■ WORK REQUEST ■
Say how many of the lines below hold "Windows", writing the number and nothing more.

■ SOURCE MATERIAL ■

▶

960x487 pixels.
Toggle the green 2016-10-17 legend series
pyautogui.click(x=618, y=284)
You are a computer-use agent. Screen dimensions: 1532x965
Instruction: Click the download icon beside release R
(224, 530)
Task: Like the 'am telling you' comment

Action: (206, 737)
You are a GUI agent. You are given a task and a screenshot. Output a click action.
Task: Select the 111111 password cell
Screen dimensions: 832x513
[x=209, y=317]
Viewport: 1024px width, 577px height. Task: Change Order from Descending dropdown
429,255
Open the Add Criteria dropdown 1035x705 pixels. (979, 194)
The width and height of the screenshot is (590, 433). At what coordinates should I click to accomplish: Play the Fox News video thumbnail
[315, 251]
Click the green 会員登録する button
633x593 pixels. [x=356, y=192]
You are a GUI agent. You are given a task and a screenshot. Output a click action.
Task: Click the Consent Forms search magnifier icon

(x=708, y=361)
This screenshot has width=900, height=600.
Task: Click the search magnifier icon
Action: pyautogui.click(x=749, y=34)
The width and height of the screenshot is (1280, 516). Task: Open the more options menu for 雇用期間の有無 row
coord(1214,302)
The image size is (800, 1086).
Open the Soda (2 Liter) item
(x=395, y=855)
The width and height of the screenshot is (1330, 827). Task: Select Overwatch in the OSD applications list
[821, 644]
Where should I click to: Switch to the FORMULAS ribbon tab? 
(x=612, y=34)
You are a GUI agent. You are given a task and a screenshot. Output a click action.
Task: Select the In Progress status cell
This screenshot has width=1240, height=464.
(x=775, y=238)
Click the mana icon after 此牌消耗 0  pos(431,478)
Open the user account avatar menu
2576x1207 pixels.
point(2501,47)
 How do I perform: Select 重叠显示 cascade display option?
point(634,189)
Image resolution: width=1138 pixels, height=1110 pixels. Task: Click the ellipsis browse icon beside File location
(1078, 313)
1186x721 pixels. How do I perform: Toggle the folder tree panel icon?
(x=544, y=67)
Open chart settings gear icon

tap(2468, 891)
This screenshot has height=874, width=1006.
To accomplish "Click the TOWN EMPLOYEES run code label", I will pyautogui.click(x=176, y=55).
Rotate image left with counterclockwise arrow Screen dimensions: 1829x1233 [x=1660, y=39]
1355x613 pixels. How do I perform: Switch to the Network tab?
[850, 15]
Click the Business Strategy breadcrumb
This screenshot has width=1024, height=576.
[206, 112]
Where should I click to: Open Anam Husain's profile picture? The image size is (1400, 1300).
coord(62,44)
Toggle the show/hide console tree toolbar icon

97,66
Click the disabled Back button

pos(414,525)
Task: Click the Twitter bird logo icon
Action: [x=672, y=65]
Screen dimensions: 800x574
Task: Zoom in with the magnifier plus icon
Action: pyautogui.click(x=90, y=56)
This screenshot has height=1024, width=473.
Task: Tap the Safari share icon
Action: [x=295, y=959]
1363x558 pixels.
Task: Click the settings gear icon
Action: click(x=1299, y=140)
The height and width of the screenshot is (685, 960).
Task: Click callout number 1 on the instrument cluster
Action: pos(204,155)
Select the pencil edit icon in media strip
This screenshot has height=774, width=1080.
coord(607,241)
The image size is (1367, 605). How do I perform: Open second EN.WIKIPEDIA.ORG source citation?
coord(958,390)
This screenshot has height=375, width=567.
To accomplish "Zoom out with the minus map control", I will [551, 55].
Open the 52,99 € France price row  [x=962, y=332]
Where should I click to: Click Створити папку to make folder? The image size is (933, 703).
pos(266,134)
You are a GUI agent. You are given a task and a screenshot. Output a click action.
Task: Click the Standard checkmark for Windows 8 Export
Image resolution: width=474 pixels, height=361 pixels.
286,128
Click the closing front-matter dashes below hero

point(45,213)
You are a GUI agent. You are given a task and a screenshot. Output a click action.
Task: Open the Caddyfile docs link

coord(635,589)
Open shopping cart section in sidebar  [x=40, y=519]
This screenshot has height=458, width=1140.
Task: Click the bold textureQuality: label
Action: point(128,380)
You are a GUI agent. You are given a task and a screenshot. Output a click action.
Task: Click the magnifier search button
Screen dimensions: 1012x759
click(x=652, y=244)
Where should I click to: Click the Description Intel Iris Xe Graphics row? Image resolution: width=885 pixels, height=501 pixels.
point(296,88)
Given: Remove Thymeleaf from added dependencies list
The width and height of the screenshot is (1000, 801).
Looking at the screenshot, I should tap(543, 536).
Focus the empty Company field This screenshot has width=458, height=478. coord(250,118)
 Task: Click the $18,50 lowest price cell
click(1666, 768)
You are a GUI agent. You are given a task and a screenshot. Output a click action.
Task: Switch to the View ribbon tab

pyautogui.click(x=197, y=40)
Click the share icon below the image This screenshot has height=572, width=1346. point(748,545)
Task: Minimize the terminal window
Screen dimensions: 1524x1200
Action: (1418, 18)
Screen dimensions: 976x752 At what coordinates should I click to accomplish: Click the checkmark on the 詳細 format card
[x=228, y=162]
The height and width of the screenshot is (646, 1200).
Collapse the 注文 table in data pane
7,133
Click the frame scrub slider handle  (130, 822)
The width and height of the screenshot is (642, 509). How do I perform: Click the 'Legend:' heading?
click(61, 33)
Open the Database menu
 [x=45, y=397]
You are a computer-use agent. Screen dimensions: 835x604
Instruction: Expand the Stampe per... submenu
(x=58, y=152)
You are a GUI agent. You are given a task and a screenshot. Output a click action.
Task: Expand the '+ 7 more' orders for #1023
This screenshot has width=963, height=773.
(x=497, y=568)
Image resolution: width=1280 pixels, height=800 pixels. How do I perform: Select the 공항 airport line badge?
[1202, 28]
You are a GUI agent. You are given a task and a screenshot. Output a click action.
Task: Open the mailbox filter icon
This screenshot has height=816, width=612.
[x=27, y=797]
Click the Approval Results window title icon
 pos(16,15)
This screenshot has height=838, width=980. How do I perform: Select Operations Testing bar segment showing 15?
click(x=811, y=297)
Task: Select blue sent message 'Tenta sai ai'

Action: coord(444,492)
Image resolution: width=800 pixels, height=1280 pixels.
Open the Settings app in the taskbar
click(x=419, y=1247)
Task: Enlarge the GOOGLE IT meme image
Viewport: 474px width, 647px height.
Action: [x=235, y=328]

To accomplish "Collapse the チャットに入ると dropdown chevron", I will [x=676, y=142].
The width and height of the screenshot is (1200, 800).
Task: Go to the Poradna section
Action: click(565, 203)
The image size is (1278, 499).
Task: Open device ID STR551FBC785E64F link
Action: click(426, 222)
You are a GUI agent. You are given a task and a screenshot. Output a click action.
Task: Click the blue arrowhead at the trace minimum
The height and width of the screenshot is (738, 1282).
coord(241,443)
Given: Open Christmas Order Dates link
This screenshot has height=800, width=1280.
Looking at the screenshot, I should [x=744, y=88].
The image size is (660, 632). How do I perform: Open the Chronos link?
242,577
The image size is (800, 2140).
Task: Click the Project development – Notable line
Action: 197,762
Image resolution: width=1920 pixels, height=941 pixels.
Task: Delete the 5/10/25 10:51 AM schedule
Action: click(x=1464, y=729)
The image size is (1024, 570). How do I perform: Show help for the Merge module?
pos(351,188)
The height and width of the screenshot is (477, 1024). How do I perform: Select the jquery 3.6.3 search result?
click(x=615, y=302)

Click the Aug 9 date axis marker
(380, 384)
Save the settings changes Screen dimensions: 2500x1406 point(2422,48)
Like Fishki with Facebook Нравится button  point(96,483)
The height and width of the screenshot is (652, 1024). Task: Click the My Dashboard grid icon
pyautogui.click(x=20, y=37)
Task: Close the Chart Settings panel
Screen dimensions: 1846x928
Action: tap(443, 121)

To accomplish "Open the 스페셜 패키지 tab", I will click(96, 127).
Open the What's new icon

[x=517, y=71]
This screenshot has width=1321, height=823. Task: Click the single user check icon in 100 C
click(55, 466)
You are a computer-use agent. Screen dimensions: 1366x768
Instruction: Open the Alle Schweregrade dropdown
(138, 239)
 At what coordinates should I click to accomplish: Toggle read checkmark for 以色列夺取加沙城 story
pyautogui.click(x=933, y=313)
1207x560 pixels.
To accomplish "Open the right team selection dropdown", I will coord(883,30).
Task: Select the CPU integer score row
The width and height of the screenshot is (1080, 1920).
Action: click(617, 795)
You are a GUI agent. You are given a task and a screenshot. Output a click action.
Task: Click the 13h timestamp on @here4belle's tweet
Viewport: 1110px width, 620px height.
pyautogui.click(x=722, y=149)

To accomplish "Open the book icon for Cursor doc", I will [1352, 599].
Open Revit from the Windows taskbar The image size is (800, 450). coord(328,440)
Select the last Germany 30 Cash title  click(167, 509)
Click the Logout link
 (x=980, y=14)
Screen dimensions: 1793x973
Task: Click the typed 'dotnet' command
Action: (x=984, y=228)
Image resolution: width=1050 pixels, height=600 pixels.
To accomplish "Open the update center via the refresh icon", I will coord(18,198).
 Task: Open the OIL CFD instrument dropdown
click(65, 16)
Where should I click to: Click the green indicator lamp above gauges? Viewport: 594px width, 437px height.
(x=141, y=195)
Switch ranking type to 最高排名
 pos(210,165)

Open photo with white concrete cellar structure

◀

■ ANSWER TO THE EXERCISE ■
2